WHAT IS REQUIRED: Print the portion of the records that begins with the line containing "Task: Click the" and ends with the line containing "Action: pyautogui.click(x=305, y=135)", both lines included, copying each line without change. Omit the pictures from your answer.

DATA IN THIS EXERCISE:
-*-

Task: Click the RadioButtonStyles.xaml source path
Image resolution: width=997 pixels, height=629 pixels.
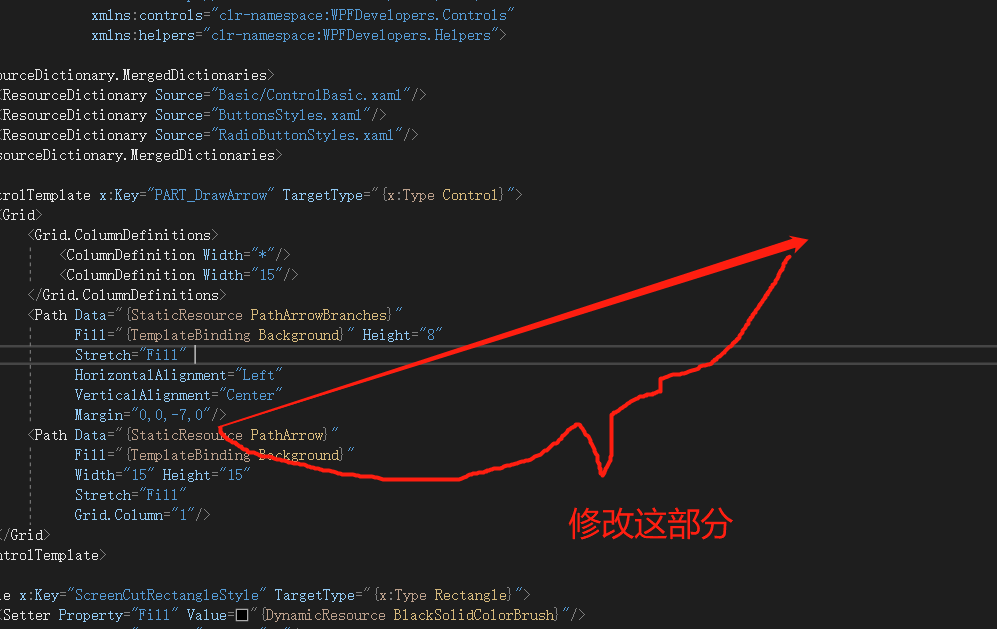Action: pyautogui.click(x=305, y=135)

-*-

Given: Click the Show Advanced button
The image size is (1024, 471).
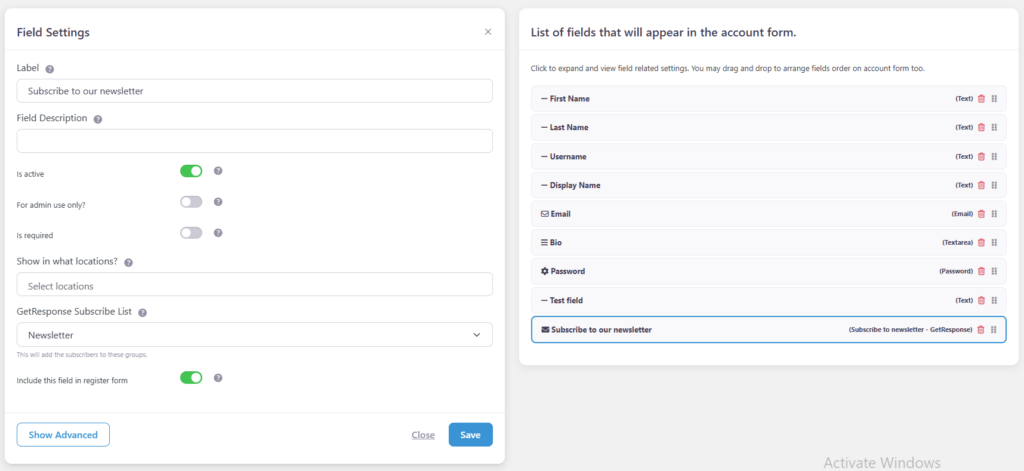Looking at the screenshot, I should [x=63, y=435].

-*-

TASK SOLUTION:
Task: Click the RadioButtonStyles.xaml source path
Image resolution: width=997 pixels, height=629 pixels.
Action: pyautogui.click(x=305, y=135)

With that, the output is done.